**WORK ORDER**
Transcribe each entry exactly; skip the images.

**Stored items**
§ §
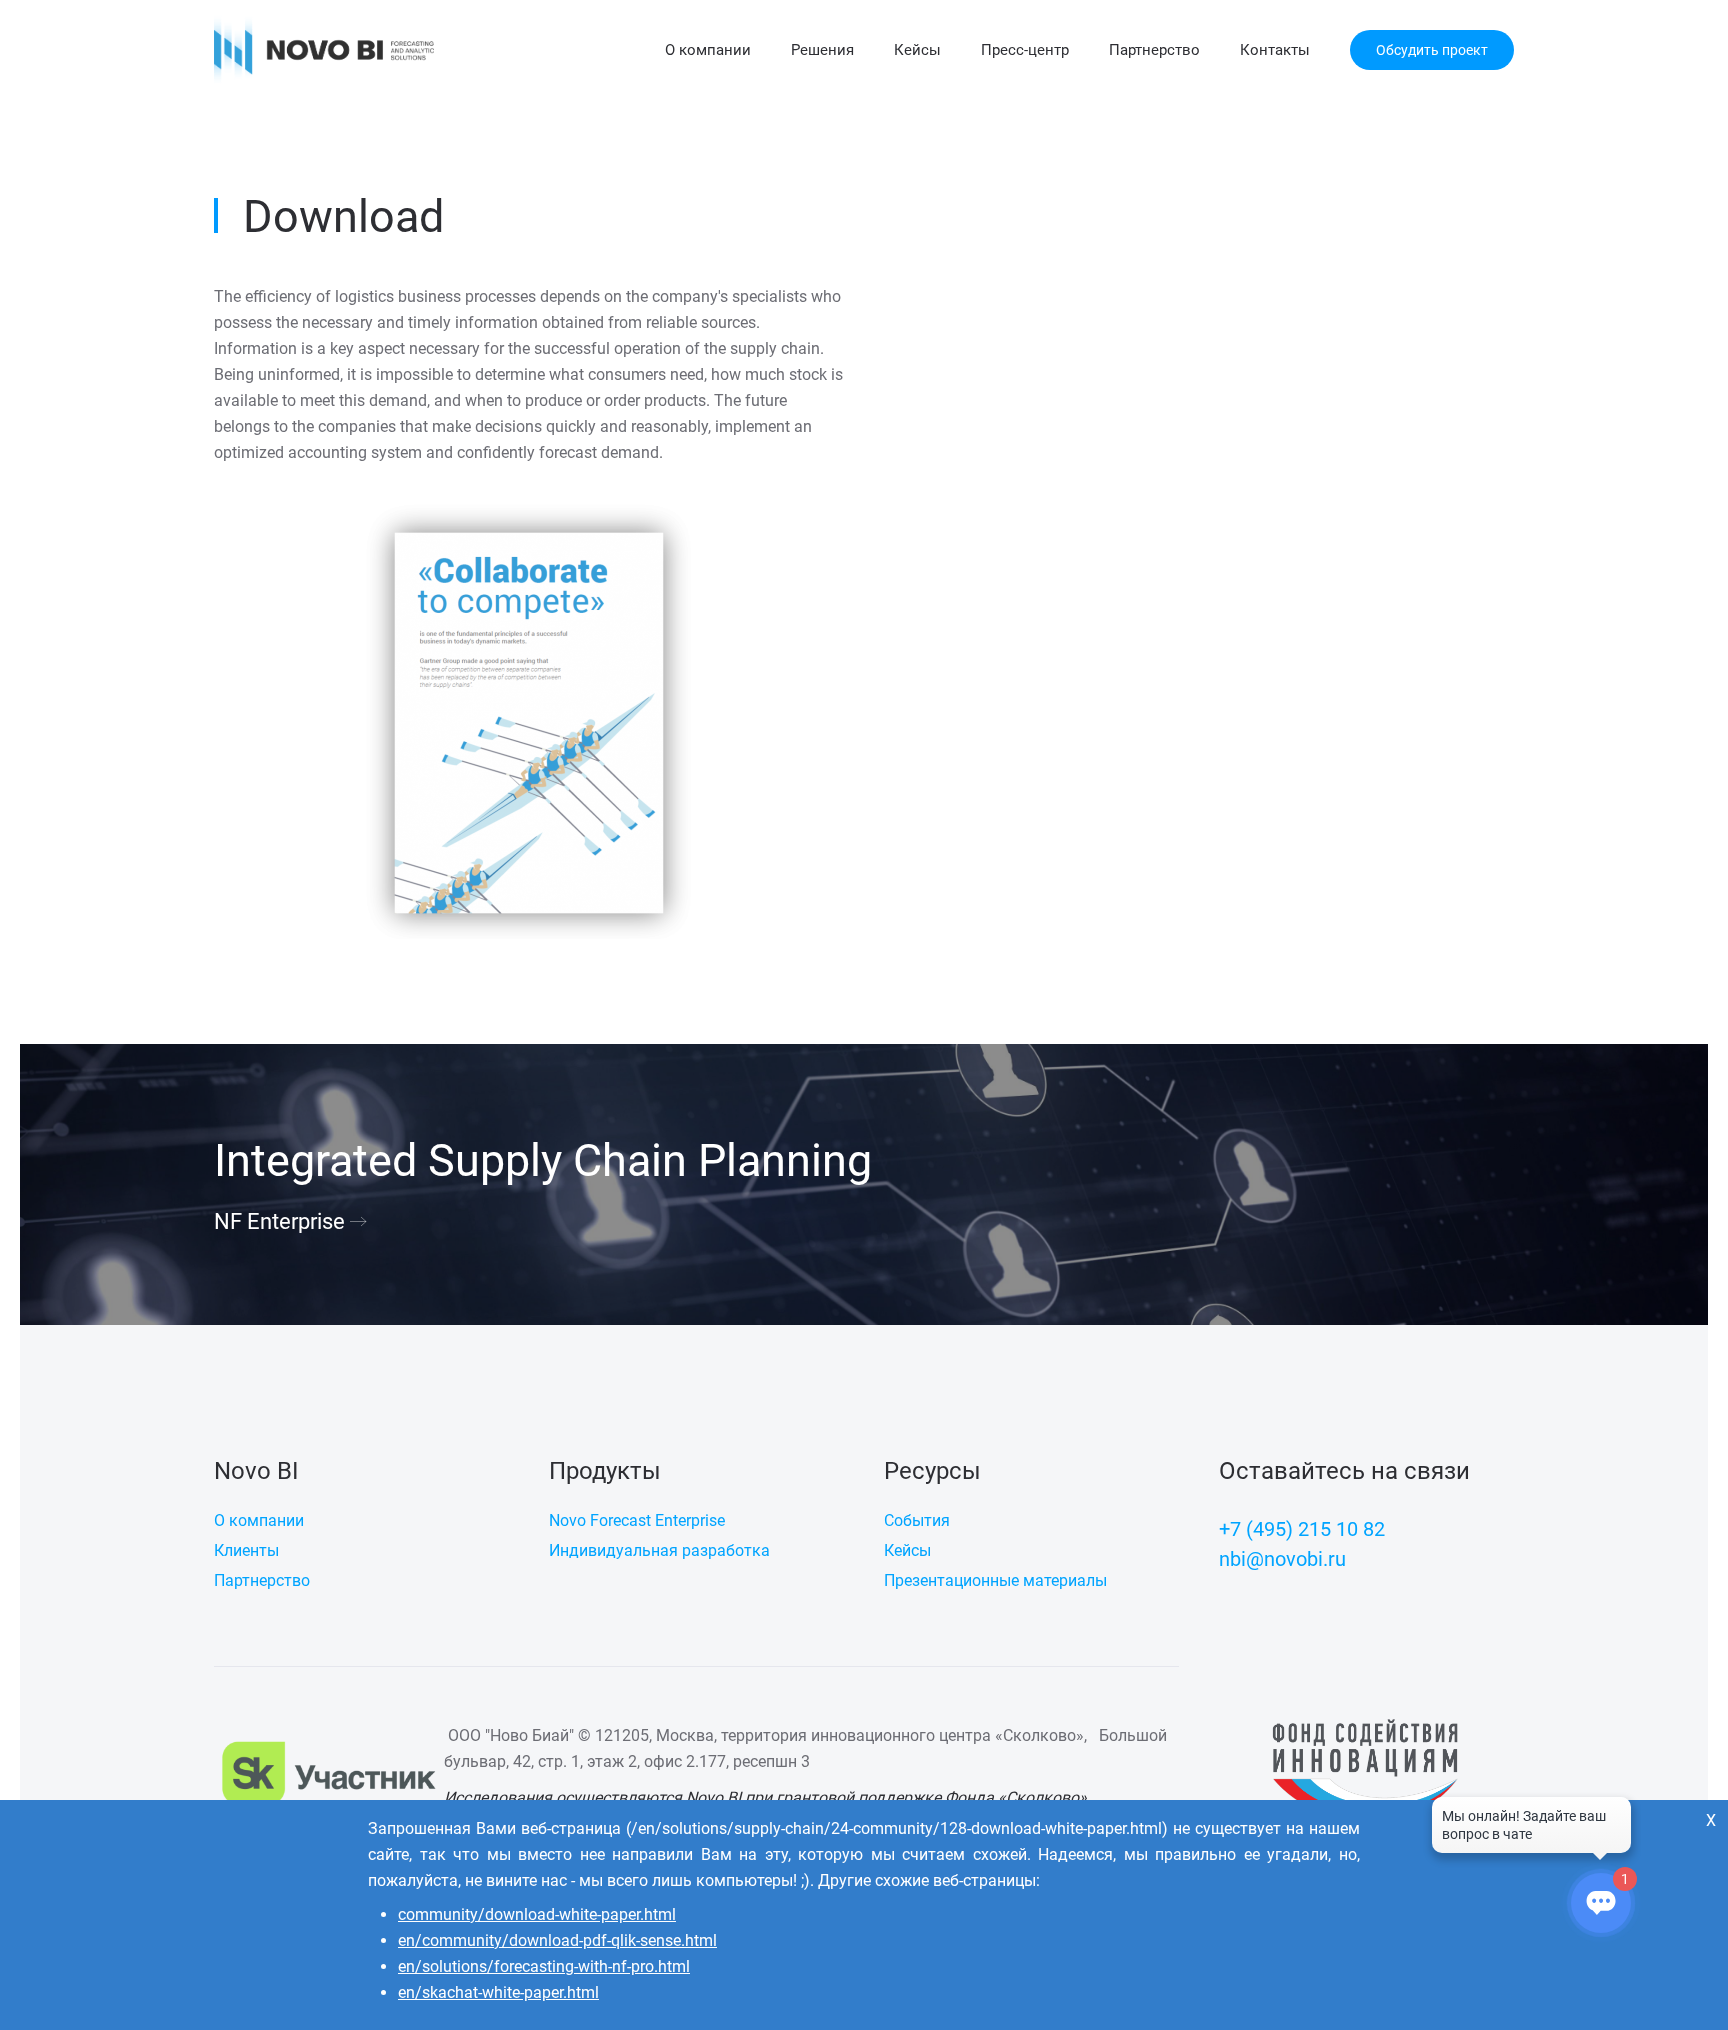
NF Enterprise (279, 1221)
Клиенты (246, 1550)
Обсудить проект (1432, 50)
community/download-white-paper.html (537, 1914)
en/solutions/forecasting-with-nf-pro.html (544, 1966)
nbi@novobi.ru (1282, 1559)
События (917, 1520)
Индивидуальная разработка (659, 1550)
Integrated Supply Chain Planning (543, 1160)
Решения (822, 50)
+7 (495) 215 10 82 (1302, 1529)
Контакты (1275, 50)
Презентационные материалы (995, 1580)
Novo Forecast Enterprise (637, 1520)
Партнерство (1154, 50)
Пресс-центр (1025, 50)
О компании (708, 50)
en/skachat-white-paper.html (498, 1992)
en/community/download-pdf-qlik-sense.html (557, 1940)
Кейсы (917, 50)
§ §
**SOLUTION FOR THIS TASK**
NF Enterprise (279, 1221)
Клиенты (246, 1550)
Обсудить проект (1432, 50)
community/download-white-paper.html (537, 1914)
en/solutions/forecasting-with-nf-pro.html (544, 1966)
nbi@novobi.ru (1282, 1559)
События (917, 1520)
Индивидуальная разработка (659, 1550)
Integrated Supply Chain Planning (543, 1160)
Решения (822, 50)
+7 (495) 215 10 82 (1302, 1529)
Контакты (1275, 50)
Презентационные материалы (995, 1580)
Novo Forecast Enterprise (637, 1520)
Партнерство (1154, 50)
Пресс-центр (1025, 50)
О компании (708, 50)
en/skachat-white-paper.html (498, 1992)
en/community/download-pdf-qlik-sense.html (557, 1940)
Кейсы (917, 50)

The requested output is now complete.